The next big college athlete could sit at a computer during a game

A moment of action during a League of Legends match between Michigan State and Ohio State in 2006.

Is video gaming a real collegiate sport?

Last week, all 12 schools in the Big Ten sent teams to the Big Ten Network League of Legends tournament thanks to scholarships provided by the company that makes the game.

The goal of League of Legends is to destroy the other team’s nexus, which lies inside the opponent’s base.

With the season over, the players want student-athlete status now, Minnesota Daily reports.

“We want to treat League as if it were a real sport,” team member Jeff Wang says. “It’s definitely just as rigorous and has as equal depth as any game.”

“We have a group that is putting in time and effort to represent the school,” Wang said.

The players say other schools are taking e-sports more seriously, even awarding scholarships to players. The U of M is not. Not yet, anyway.

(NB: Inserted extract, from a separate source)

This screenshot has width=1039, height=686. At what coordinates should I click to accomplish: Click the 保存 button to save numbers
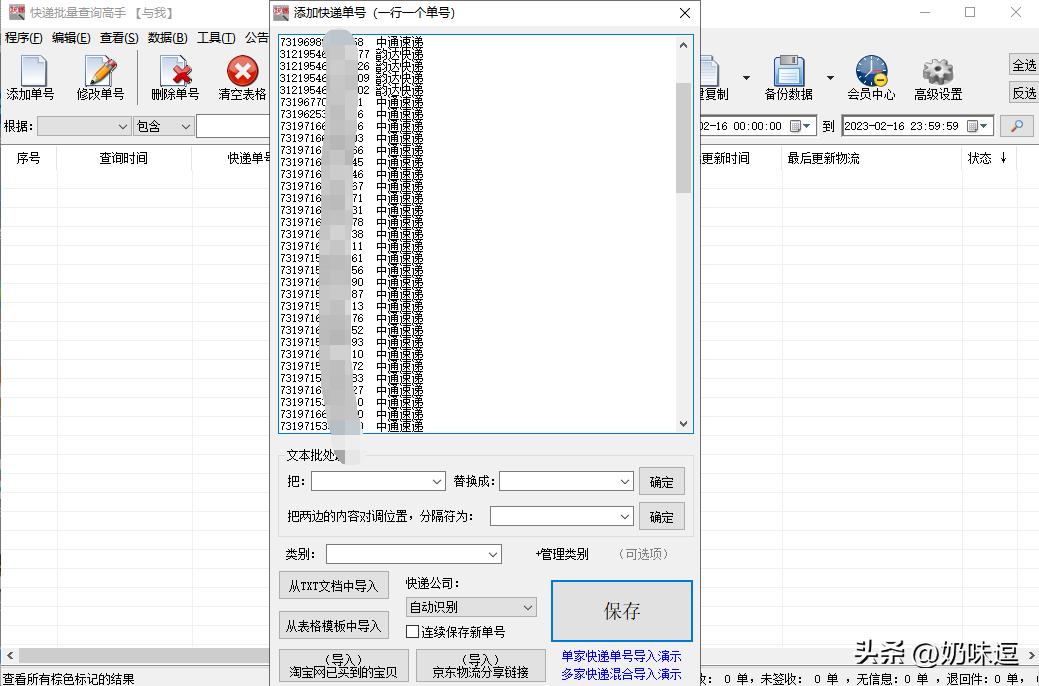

“Having lots of people who understand what you’re doing and respect what you’re trying to do for the school is awesome,” said League of Legends player Evan Lawson, who receives an athletic scholarship from Robert Morris.

RMU Associate Athletic Director Kurt Melcher said because the players spend just as much time practicing and competing as other student-athletes do, they deserve the recognition.

Official athletic teams are more likely to gain sponsorships from prominent gaming entities, such as ASUS and Alienware, University BTN team member Nick Dutoit said.

Right now, the University’s team is focusing on recruiting the best players on campus in order to get attention from the Athletics Department and big-name brands, Dutoit said.

More than 100 million people around the world play League of Legends, according to Sports Illustrated, which profiled the growing effort for status on the nation’s campuses.